The data:
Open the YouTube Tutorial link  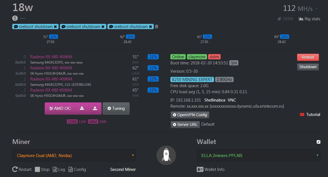[310, 115]
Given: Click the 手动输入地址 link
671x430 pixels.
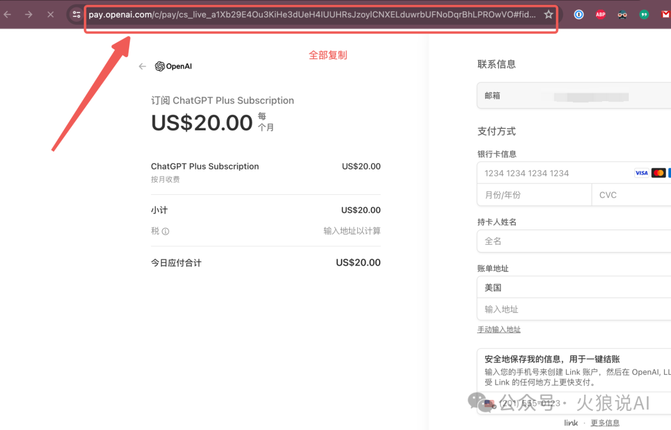Looking at the screenshot, I should tap(499, 329).
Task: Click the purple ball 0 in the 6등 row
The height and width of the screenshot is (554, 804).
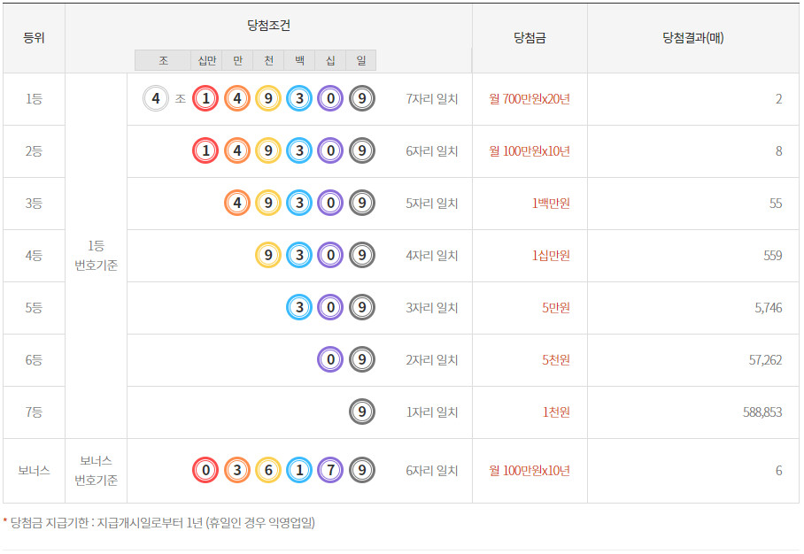Action: tap(330, 360)
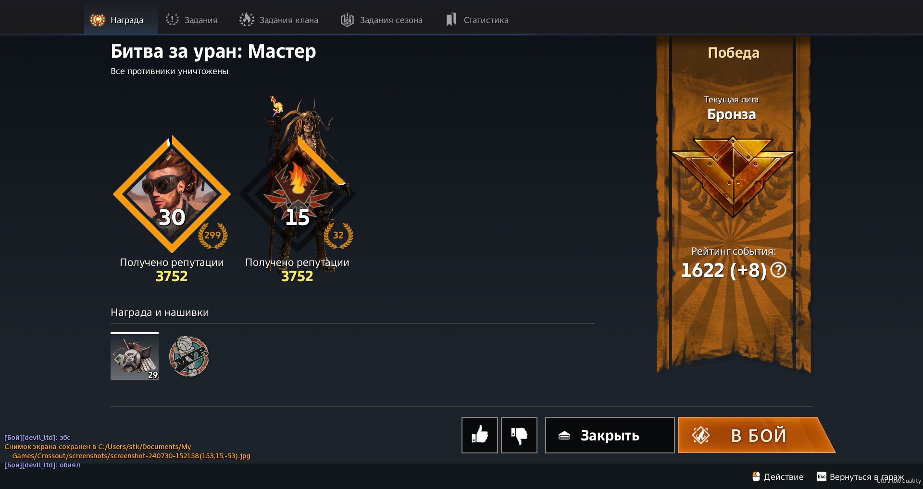Select the MVP patch badge
The height and width of the screenshot is (489, 923).
pyautogui.click(x=189, y=356)
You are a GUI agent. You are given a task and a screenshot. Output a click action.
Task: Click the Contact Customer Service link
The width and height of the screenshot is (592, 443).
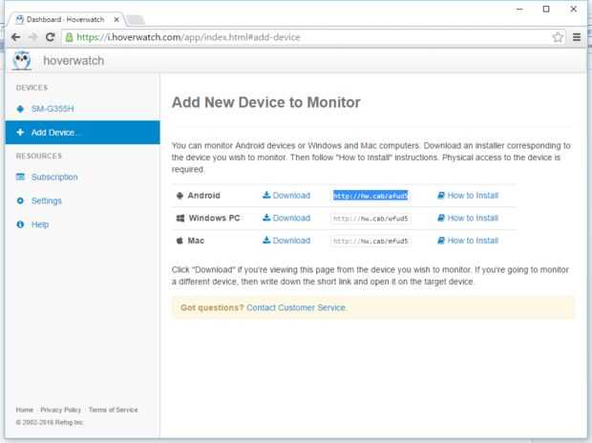click(296, 307)
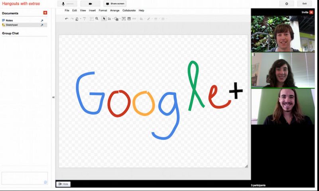Open the settings gear
This screenshot has width=319, height=191.
pyautogui.click(x=286, y=4)
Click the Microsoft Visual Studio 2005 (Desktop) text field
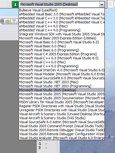The width and height of the screenshot is (115, 153). point(59,4)
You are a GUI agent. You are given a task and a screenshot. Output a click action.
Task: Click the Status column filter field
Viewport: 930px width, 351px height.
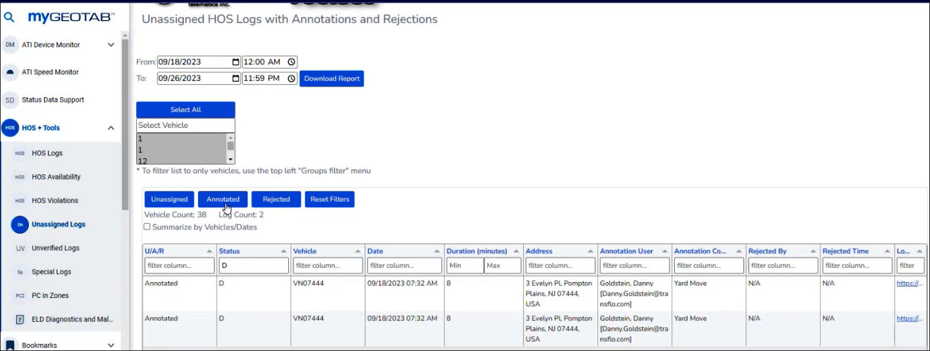point(253,266)

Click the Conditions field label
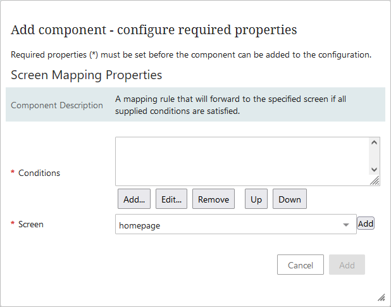tap(39, 173)
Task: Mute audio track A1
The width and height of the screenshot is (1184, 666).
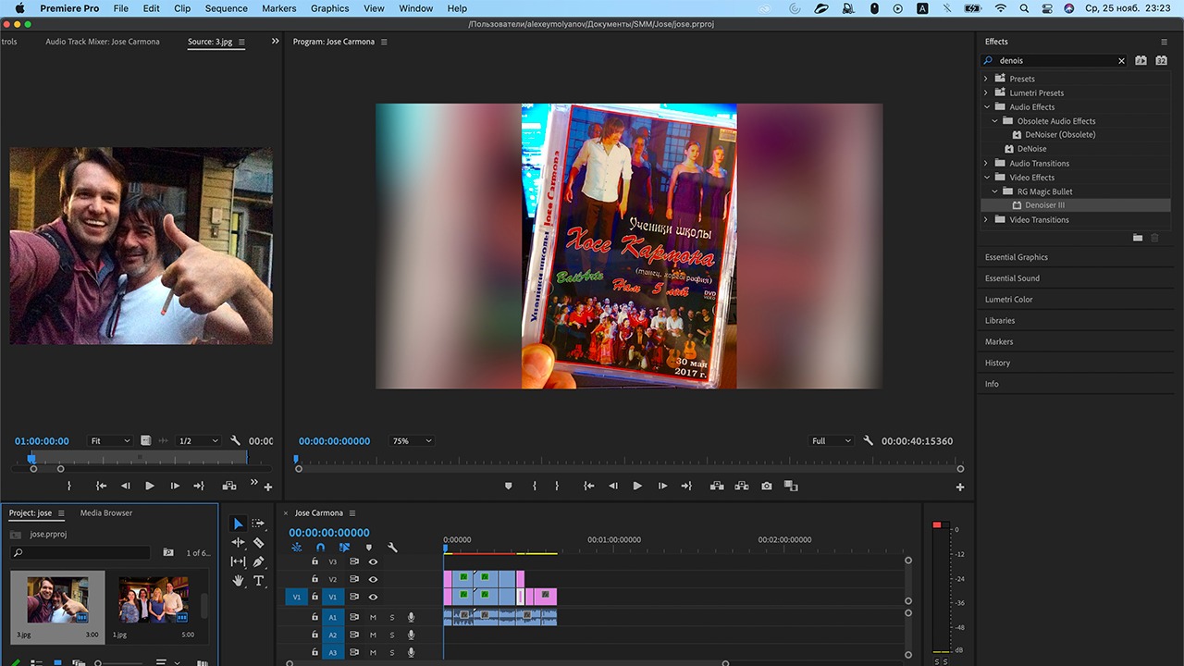Action: point(373,617)
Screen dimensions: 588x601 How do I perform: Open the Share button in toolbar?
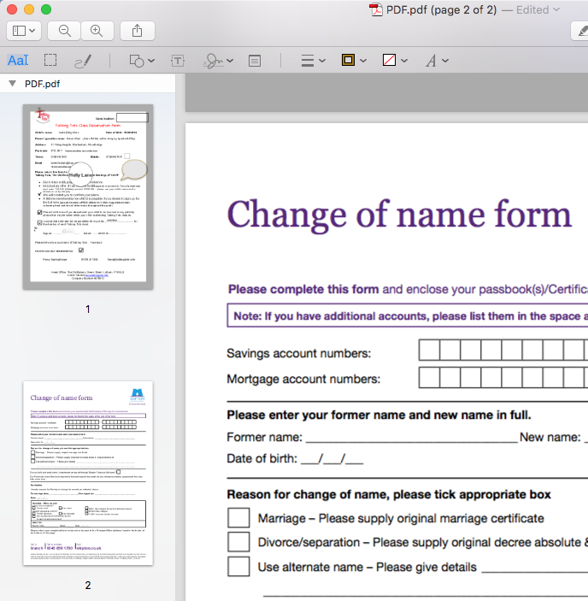click(x=138, y=31)
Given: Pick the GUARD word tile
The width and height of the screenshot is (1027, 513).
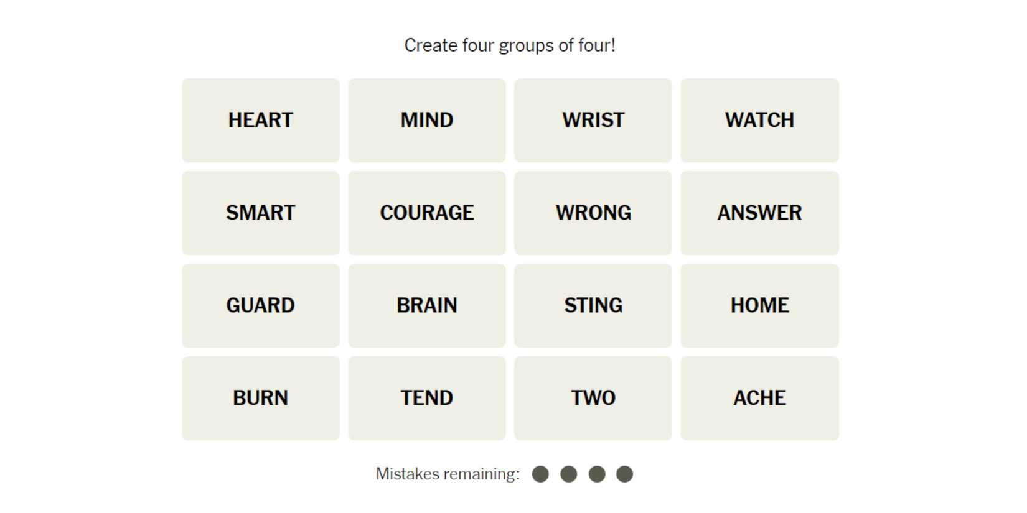Looking at the screenshot, I should [261, 305].
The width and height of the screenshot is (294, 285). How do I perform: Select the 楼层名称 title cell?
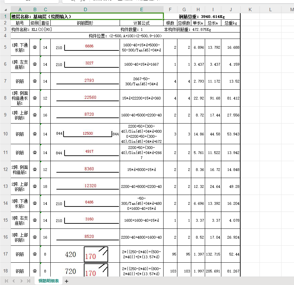click(87, 17)
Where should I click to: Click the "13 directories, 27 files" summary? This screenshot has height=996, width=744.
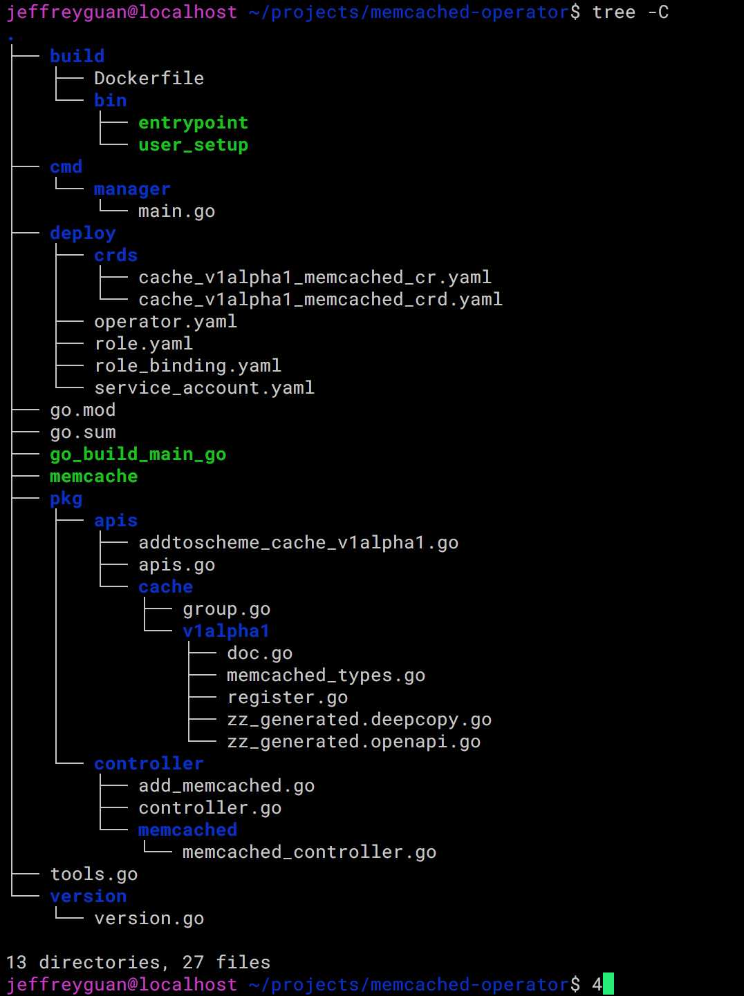(138, 962)
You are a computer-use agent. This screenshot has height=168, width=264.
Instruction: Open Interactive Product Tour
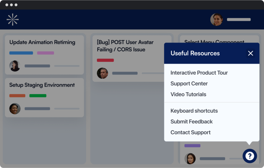(199, 73)

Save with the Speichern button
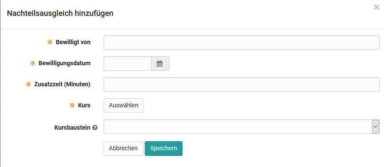pos(164,149)
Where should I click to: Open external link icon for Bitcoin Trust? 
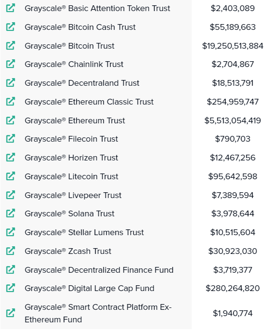tap(11, 45)
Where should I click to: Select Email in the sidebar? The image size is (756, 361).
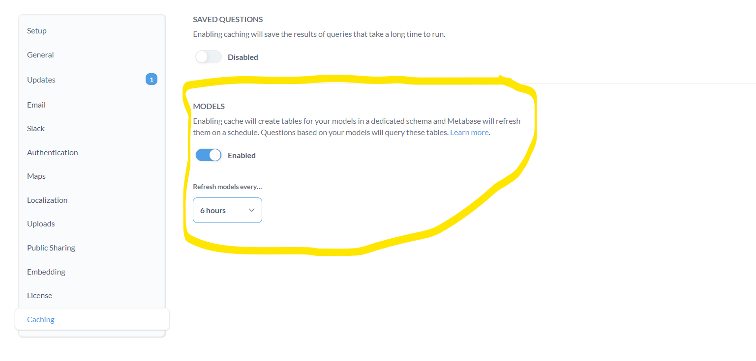tap(92, 105)
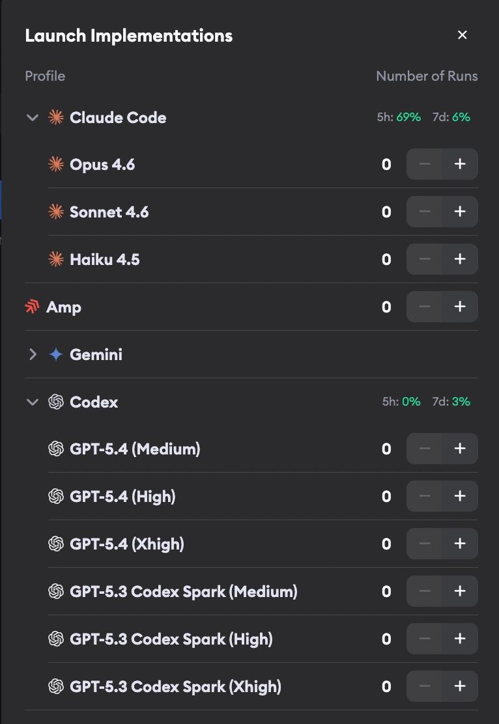This screenshot has width=499, height=724.
Task: Decrease runs for Sonnet 4.6
Action: coord(425,212)
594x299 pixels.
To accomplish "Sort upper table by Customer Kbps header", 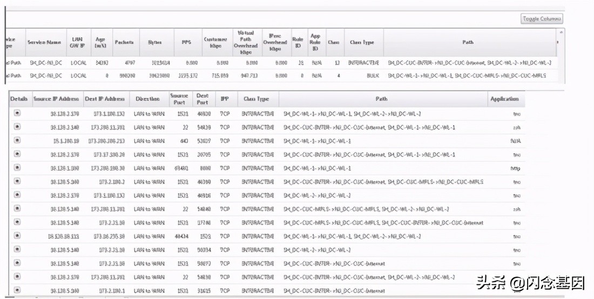I will point(215,42).
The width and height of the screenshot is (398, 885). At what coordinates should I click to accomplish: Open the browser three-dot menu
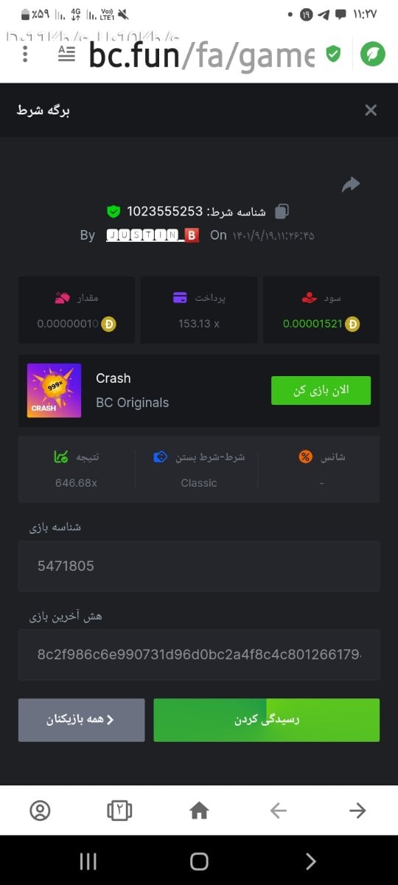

Work item: In the listing above, find the line with "Where should I click to: Open" and output it and every line after it up to and including the line with "594x299 pixels.", exactly, minus the pictures.

Answer for this exercise:
Where should I click to: Open external link icon for Bitcoin Trust? 
tap(11, 45)
Where should I click to: Select Email in the sidebar? The image size is (756, 361).
tap(92, 105)
This screenshot has width=499, height=724.
Task: Decrease runs for Sonnet 4.6
Action: coord(425,212)
594x299 pixels.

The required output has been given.